The process has been decidedly private. Ford has insisted there is sufficient private sector interest in contrast to previous waterfront opportunities and cites preliminary talks with the Australian real estate developer Westfield as an example. However, Ford did not receive council approval to pursue these talks and searches for Westfield in the lobbyist registry do not yield any results.

One disconnected piece of transparency occurred in April when City Council voted to allow the Toronto Port Lands Company, a city agency, to sell its real estate holdings for a profit and funnel the proceeds back into the capital reserves as opposed to reinvesting them in the waterfront.
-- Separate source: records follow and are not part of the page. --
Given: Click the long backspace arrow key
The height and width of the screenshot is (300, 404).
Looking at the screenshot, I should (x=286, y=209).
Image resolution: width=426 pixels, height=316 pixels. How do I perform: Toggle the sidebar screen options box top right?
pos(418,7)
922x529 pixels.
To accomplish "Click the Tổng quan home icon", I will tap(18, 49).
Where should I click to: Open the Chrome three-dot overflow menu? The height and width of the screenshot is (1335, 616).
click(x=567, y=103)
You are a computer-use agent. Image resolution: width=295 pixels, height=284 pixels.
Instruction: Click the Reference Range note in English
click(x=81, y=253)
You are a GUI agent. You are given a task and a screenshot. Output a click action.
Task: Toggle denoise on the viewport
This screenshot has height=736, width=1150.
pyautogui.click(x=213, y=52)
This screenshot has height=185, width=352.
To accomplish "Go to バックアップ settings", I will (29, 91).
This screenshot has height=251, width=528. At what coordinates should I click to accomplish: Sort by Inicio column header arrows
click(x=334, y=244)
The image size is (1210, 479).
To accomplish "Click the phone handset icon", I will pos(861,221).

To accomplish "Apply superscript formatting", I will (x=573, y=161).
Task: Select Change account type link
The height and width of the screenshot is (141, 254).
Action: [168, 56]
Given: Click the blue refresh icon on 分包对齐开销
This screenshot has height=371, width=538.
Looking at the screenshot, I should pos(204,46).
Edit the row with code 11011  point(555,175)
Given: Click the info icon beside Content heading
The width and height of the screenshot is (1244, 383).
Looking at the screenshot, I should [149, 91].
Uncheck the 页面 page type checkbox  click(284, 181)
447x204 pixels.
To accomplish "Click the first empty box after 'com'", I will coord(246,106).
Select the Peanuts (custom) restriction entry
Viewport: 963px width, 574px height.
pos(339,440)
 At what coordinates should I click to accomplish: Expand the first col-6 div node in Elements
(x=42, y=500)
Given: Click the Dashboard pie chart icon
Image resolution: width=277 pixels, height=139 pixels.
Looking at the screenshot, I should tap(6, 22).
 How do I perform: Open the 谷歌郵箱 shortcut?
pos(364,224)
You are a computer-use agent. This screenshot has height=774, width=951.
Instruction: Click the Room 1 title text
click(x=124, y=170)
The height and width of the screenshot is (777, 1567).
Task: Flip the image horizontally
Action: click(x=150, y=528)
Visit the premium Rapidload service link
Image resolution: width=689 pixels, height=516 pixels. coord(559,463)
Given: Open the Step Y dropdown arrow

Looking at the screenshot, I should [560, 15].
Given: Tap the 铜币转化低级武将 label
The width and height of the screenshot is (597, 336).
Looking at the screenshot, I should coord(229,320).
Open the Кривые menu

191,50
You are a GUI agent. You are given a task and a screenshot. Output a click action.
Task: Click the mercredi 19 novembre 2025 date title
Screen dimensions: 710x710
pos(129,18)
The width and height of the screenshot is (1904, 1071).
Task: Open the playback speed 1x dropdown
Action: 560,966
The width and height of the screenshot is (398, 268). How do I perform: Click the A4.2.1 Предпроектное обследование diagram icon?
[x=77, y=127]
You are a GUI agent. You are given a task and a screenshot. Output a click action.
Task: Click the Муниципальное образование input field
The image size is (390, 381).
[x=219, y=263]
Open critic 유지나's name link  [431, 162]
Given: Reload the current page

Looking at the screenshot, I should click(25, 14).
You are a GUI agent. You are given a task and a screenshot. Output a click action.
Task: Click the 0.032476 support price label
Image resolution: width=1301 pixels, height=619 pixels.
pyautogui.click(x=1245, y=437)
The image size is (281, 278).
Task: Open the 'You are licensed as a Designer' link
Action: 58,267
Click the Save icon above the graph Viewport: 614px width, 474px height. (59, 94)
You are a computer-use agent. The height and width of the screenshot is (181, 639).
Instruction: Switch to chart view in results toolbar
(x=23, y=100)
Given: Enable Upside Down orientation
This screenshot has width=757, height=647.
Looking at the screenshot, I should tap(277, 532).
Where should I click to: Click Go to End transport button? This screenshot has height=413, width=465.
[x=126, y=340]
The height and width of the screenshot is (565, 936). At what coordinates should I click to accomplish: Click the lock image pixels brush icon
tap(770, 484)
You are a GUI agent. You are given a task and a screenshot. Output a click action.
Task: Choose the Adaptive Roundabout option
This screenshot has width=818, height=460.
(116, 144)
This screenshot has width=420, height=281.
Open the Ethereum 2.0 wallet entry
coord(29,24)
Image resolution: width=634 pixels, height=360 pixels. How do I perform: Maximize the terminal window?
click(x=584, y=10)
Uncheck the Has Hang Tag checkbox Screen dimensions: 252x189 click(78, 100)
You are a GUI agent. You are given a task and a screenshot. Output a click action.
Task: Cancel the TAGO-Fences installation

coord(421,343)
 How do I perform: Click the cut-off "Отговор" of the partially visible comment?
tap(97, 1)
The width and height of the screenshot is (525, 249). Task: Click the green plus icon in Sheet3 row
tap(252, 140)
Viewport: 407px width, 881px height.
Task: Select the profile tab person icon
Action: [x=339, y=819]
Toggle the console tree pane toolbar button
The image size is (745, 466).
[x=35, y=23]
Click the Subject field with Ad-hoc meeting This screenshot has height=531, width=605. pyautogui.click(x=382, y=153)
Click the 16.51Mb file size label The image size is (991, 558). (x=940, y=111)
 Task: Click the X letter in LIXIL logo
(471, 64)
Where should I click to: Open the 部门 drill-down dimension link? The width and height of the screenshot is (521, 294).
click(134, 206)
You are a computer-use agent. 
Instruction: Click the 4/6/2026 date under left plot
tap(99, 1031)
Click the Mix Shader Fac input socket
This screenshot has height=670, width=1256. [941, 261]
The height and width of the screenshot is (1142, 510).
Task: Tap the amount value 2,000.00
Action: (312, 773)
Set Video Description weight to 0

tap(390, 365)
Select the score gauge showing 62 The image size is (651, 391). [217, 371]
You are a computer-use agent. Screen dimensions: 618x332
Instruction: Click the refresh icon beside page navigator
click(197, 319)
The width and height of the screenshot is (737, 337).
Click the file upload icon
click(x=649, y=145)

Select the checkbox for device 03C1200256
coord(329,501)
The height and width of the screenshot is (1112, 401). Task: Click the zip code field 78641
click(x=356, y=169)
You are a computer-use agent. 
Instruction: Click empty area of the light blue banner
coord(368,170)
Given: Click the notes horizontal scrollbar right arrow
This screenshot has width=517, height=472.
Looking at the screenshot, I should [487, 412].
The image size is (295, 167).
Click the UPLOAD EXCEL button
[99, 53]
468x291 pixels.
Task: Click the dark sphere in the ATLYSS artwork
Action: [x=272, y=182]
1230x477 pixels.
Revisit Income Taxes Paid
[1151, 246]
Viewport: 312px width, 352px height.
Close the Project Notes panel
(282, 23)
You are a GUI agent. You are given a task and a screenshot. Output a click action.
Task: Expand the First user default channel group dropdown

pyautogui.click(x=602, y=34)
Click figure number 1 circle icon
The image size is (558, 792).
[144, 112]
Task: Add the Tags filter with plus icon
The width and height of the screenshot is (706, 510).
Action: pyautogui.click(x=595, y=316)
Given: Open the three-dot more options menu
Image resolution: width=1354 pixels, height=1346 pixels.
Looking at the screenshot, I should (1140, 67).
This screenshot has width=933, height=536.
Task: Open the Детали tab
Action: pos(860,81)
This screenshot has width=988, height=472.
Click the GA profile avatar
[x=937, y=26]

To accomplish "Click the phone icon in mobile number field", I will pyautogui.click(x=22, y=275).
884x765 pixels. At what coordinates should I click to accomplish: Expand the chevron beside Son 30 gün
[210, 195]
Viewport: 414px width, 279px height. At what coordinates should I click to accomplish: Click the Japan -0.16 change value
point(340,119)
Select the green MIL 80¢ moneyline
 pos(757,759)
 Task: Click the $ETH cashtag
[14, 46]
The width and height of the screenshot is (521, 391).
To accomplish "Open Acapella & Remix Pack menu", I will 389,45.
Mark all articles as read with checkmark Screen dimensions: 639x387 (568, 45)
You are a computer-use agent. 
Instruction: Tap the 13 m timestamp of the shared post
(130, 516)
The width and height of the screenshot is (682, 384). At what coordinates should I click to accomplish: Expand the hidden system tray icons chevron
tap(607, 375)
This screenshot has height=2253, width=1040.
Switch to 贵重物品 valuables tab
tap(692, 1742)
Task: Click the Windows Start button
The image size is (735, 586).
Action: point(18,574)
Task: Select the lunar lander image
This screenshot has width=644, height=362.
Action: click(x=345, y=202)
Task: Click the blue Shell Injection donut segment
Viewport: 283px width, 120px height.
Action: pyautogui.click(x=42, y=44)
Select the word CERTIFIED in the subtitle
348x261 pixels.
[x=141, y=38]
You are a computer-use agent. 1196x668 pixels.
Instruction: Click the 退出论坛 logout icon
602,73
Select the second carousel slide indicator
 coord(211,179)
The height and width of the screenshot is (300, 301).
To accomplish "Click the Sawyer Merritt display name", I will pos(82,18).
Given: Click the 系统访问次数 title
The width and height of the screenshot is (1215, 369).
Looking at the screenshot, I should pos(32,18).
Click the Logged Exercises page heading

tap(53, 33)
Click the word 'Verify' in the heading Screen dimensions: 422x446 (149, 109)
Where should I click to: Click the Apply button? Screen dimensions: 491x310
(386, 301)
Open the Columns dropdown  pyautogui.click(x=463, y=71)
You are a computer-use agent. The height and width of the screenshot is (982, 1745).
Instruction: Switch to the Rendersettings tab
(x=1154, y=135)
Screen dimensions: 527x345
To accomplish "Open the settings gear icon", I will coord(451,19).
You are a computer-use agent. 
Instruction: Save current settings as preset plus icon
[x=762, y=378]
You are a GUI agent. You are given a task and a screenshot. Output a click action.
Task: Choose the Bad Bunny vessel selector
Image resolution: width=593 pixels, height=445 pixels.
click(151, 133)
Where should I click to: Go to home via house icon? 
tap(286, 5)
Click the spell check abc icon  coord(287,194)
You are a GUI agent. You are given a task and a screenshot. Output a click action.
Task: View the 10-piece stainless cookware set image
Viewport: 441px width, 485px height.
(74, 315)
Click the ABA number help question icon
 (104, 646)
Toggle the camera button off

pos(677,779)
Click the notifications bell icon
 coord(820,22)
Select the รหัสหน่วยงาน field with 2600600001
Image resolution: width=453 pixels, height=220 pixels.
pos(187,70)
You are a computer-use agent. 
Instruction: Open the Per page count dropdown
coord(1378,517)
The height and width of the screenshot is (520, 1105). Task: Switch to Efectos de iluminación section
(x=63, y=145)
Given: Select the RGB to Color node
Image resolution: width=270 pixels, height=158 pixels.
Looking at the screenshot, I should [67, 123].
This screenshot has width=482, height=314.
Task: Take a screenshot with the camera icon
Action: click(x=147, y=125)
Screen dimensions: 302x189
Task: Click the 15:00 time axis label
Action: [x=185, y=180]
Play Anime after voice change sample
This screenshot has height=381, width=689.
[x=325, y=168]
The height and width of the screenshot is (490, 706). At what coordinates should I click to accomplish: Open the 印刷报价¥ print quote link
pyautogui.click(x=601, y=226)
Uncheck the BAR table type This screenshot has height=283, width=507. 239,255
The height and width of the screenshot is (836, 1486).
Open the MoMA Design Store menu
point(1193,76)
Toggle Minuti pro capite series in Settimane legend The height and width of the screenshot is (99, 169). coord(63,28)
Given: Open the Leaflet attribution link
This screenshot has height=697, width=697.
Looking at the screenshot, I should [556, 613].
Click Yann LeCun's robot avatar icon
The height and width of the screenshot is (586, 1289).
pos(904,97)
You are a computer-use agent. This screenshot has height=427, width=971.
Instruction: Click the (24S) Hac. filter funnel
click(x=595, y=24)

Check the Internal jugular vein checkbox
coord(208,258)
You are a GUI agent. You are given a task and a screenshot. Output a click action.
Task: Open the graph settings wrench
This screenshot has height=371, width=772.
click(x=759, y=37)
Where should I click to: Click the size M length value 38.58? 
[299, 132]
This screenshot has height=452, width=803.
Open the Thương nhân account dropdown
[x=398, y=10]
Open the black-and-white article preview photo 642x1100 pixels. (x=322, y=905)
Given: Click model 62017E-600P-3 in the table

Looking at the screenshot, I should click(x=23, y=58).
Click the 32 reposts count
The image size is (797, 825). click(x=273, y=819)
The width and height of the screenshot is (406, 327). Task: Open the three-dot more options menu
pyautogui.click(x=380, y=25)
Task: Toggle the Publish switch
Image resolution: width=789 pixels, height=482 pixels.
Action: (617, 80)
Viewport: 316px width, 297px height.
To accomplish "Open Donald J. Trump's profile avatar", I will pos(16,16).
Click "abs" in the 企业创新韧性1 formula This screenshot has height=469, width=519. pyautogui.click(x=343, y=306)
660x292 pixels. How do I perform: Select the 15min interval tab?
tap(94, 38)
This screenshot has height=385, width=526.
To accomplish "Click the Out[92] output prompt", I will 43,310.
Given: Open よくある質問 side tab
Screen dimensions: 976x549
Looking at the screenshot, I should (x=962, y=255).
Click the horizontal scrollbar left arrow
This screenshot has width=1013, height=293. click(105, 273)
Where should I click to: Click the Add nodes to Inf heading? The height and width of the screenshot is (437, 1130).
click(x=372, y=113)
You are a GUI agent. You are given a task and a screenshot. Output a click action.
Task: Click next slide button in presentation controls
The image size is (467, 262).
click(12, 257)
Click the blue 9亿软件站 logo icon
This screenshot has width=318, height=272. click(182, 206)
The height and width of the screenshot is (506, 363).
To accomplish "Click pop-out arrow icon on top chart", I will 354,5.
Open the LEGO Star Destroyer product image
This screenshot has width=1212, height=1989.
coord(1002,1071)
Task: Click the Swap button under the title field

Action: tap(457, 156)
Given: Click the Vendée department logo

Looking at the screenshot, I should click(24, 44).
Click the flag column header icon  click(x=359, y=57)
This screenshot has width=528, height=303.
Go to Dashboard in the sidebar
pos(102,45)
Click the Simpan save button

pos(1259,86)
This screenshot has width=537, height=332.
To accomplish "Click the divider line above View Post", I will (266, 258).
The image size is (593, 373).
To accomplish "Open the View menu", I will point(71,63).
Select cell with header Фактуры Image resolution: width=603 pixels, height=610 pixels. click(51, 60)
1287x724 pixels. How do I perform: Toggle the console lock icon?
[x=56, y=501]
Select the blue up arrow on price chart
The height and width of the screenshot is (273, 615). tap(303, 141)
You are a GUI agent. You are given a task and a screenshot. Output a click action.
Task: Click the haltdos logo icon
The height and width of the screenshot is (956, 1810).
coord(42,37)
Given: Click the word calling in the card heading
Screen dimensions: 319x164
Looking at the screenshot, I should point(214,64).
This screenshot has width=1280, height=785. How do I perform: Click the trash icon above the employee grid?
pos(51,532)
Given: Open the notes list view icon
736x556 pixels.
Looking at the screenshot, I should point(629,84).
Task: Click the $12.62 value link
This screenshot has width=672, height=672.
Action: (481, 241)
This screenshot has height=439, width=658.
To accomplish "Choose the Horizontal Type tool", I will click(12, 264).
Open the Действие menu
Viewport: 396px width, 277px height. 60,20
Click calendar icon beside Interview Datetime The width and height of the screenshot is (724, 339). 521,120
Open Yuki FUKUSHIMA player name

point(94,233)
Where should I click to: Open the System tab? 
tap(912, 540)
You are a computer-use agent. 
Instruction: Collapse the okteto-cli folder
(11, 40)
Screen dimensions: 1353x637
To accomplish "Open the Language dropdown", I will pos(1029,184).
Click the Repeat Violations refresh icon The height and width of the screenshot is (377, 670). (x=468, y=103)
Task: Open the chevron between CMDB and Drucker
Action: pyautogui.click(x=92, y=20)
This lends credence to the idea that the Ford plan for the Waterfront is designed to shore up short-term budget gaps as opposed to long-term investment in the community. It’s an approach that contradicts the Waterfront Toronto strategy of a consultative market based, phased approach. “The city can only absorb so much development each year,”  says Noble. She adds that the first few years are for planning and consultation to get it right. Rushing this process and selling to much at once would dramatically depress prices. 
  
When Wilson was asked what advice he would give Mayor Ford about the waterfront planning, he was quite direct, “ You must not sell off the city’s future for pennies on the dollar in order to balance next year’s budget. It looks to me they’re selling off potentially expensive real estate at firesale prices unimproved because they have a problem with how they’re going to balance the books”.

Desfor agrees, “I believe that Ford’s plan for the waterfront is not a plan at all. It seems to be an ill-considered attempt to solve a fiscal problem rather than planning what is best for the waterfront and city... There have been many other ill-conceived plans for the waterfront and I would place Ford’s scheme right at the head of the line”.

Doug Ford’s long day continued, giving TV interviews with CTV and CP24 for their noon newscasts. The day must have been a rush, a blur of repetition and oddly symbolic. The Don River and Port Lands are fraught with people adding mistakes and not learning from history or the context that shapes its discourse. As Doug Ford pitched his way through his day, he created a void of history and context. With images of monorails and Ferris wheels and mega-malls he created a historical vacuum by using Fordian rhetoric and planning.

In the background lay everything else. In the background lay the details of the Ford plan, of which no one but he knew. It’s where the guardians of the Don and waterfront were, people like Wilkey and Desfor and Wilson who have collectively put in countless hours of thought and research. It’s where the collective citizenry was relegated, with no consultation or transparency and existing assessments and consultations dismissed. But most of all, it’s where history lay. All the lessons, errors and politics that layer the Don and Port Lands like sediments on a river bed were washed away. The Waterfront Toronto plan tried to capture that in a workable, open framework. But Ford wanted to make his own history and do it quickly. But in making his own splash he ignored the environment of the Don, City Hall and the citizens of Toronto and refused to engage in the history he’s altering.